--- START ---

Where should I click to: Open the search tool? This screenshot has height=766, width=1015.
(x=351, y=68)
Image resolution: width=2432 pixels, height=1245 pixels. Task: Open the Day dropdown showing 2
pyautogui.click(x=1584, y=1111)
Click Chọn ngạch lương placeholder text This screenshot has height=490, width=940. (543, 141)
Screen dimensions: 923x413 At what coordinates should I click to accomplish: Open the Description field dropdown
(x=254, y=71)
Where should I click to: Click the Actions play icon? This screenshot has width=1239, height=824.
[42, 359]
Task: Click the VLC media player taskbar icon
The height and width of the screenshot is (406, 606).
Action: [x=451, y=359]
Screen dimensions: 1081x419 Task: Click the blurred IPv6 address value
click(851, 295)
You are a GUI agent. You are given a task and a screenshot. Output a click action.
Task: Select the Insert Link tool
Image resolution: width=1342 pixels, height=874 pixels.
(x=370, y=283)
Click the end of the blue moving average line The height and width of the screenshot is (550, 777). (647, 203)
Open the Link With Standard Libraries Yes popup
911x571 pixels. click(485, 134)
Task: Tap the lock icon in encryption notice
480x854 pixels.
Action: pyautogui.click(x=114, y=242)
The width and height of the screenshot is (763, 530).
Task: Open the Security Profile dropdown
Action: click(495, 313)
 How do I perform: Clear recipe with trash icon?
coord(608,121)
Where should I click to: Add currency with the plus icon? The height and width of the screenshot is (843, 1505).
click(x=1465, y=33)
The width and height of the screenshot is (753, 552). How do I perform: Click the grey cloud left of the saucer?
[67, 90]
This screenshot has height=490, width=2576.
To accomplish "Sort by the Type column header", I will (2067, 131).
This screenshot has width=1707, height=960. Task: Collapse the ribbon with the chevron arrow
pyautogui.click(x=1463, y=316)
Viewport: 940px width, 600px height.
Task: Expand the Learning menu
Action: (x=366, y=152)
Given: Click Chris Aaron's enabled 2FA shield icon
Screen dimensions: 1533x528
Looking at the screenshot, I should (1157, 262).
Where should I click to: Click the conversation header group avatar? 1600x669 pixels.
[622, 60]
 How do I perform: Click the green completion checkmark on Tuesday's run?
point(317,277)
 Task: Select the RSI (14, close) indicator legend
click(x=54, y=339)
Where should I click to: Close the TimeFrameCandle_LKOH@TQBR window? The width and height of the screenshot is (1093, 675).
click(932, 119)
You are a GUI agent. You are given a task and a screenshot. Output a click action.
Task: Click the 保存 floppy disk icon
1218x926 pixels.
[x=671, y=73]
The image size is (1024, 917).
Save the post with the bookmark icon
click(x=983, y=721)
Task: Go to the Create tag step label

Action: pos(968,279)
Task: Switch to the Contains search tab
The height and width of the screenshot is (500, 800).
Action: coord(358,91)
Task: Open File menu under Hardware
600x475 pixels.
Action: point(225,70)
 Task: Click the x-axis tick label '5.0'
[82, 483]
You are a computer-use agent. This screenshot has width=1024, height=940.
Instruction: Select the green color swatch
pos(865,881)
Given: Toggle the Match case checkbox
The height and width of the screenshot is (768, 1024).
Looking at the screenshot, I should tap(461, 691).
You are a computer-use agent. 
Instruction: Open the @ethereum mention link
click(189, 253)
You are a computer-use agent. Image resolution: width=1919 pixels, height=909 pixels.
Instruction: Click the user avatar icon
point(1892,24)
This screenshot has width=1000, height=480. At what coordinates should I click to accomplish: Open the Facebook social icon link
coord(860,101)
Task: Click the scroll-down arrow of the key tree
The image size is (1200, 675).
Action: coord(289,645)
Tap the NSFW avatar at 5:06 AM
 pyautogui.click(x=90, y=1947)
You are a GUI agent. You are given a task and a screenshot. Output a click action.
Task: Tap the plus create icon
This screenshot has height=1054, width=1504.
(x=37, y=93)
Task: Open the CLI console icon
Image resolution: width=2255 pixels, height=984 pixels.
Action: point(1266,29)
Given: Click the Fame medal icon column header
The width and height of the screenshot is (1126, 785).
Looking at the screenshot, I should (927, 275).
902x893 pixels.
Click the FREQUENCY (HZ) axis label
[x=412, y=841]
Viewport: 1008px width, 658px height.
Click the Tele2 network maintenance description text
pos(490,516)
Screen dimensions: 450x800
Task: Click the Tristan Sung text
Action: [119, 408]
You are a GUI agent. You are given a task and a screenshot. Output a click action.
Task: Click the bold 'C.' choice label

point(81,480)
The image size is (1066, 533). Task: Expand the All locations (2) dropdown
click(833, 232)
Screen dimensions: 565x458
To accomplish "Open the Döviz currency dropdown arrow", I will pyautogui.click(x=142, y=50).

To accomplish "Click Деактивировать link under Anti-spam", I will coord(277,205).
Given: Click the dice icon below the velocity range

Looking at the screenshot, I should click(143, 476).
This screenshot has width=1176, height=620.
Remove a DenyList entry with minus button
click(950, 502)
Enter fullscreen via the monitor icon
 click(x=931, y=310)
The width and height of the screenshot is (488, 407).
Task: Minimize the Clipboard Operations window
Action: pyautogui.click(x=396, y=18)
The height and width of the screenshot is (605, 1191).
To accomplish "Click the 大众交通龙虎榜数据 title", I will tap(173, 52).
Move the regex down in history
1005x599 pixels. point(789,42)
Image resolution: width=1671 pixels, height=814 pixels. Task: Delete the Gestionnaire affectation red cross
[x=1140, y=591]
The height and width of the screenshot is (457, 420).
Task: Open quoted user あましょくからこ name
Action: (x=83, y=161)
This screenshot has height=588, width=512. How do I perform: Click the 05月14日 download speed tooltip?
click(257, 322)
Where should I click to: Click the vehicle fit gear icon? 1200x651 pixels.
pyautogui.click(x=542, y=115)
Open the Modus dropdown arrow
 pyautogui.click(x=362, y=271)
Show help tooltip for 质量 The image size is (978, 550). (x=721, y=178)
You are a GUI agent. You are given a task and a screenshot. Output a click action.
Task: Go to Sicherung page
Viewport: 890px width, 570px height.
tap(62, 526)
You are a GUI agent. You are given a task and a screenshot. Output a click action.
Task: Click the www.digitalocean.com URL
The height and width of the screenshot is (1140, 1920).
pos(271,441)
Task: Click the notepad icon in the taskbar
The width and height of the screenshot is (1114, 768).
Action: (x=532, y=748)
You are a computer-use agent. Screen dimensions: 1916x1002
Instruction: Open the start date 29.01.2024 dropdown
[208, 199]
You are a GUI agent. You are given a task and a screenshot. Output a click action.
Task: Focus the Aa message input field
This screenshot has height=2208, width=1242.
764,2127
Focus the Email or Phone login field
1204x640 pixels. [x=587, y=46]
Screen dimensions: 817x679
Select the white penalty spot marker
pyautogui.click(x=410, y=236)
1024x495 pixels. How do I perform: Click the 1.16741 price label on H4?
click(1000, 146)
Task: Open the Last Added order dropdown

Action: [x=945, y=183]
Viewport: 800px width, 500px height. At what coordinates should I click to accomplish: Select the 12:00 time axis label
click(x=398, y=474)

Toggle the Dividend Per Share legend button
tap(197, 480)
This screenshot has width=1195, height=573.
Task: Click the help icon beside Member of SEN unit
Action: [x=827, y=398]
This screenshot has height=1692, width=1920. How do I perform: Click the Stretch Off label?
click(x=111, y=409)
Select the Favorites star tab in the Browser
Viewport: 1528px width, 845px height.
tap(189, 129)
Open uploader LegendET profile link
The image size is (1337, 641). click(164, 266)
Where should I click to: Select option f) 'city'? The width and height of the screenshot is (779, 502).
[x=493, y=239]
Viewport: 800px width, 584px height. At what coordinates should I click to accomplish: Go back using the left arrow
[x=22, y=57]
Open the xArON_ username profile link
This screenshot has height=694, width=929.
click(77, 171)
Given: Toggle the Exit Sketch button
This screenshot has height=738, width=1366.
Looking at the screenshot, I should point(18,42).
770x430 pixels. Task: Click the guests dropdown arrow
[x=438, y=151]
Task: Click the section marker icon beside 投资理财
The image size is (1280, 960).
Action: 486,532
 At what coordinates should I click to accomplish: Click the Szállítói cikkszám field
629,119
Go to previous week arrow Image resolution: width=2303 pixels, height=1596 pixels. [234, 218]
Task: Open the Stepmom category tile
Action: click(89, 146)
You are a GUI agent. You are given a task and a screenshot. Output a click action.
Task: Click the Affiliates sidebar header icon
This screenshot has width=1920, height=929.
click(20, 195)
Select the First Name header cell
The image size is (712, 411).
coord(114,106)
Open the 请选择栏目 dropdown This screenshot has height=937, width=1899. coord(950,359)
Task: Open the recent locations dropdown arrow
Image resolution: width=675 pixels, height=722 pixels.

--- END ---

= Requirement =
Starting at the line that has "600x475 pixels." in the records above, restate word for word every line until the one that has "Task: Open the CLI console icon", and include that one as well.

= Result of this exercise =
600x475 pixels.
Action: point(225,70)
 Task: Click the x-axis tick label '5.0'
[82, 483]
You are a computer-use agent. This screenshot has width=1024, height=940.
Instruction: Select the green color swatch
pos(865,881)
Given: Toggle the Match case checkbox
The height and width of the screenshot is (768, 1024).
Looking at the screenshot, I should tap(461, 691).
You are a computer-use agent. 
Instruction: Open the @ethereum mention link
click(189, 253)
You are a computer-use agent. Image resolution: width=1919 pixels, height=909 pixels.
Instruction: Click the user avatar icon
point(1892,24)
This screenshot has width=1000, height=480. At what coordinates should I click to accomplish: Open the Facebook social icon link
coord(860,101)
Task: Click the scroll-down arrow of the key tree
The image size is (1200, 675).
Action: coord(289,645)
Tap the NSFW avatar at 5:06 AM
 pyautogui.click(x=90, y=1947)
You are a GUI agent. You are given a task and a screenshot. Output a click action.
Task: Tap the plus create icon
This screenshot has height=1054, width=1504.
(x=37, y=93)
Task: Open the CLI console icon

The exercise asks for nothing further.